Sunnah Nabi yang suci secara umum merepresentasikan
fase penerapan Nabi untuk menjelaskan ajaran agama dalam konteks ruang dan
waktu tertentu, dengan segala keunikan realitas era tersebut, kondisi sosial,
ekonomi dan pemikirannya. Kajian metode pemahaman sunnah dinilai paling
mendesak dan paling penting dalam studi usul fikih dan hadis. Fase tersebut
merupakan penerapan saintifik atas metode yang diajarkan Tuhan di muka bumi,
dan Alquran sendiri membimbing gerak penerapan dan pengejawantahan metode
tersebut ke dalam realitas.
Alquran menjaga seluruh sisinya agar
berjalan sesuai metodenya. Alquran menjadikan fase tersebut sebagai contoh
paling sempurna agar umat manusia dapat merujuknya dalam waktu yang tak
terbatas. Cukup ayat-ayat Alquran yang turun untuk meluruskan praktik penerapan
dan mengeritiknya, menganalisisnya, dan menunjukkan yang benar dan
meluruskannya, serta mengomentarinya. Fenomena itu tampak jelas dalam ayat-ayat
surah Ali Imran, al-Anfal dan lain-lain.
International Institute of Islamic Though
(IIIT) telah dan akan selalu menganggap isu pemahaman sunnah Nabi dan metode
pengkajiannya, metode analisisnya, pengetahuan segala segi-seginya, serta cara
menjadikannya sebagai sumber pengetahuan, kebudayaan dan peradaban Islam, sebagai yang paling penting dalam pemikiran.

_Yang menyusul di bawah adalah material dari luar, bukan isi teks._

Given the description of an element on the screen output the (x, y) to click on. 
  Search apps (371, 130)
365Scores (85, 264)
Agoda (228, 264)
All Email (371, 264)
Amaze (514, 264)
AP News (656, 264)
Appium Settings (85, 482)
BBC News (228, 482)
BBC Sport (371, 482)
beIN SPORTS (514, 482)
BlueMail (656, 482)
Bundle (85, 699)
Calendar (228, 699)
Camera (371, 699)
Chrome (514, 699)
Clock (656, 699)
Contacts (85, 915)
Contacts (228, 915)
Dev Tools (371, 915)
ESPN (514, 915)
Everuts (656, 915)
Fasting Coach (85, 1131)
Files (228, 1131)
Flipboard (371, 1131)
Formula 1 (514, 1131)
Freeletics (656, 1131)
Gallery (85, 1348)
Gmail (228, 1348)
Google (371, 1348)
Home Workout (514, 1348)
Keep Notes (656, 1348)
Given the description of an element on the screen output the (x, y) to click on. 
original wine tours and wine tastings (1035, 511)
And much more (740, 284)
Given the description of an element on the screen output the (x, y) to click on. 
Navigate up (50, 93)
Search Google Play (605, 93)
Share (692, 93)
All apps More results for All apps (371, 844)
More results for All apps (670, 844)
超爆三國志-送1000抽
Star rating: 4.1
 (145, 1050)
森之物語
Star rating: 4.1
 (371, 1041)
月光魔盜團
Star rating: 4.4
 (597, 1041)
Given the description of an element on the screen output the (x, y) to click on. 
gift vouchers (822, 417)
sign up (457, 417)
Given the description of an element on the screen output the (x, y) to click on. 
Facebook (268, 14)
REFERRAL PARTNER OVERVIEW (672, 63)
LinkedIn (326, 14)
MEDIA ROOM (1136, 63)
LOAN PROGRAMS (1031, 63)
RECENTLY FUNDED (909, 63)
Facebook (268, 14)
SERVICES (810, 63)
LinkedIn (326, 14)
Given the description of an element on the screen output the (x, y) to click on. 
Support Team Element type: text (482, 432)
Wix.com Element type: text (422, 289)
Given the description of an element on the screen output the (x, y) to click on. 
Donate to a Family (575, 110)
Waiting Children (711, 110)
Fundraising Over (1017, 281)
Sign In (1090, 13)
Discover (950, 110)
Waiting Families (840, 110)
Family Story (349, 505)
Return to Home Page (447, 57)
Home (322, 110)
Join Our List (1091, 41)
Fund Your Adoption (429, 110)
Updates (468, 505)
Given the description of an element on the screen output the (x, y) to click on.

Pemikiran Muslim wajib diarahkan untuk menguasai dan memperhatikannya. Hal itu
karena, pembaharuan prinsip-prinsip Islam dan sumber-sumbernya, menjelaskan
konsep-konsepnya, metode pemahamannya, dinilai sebagai dasar paling penting
untuk membangun pemikiran Muslim, meluruskan perilakunya, serta merekonstruksi
sistem pengetahuan, kebudayaan dan peradaban umat Islam.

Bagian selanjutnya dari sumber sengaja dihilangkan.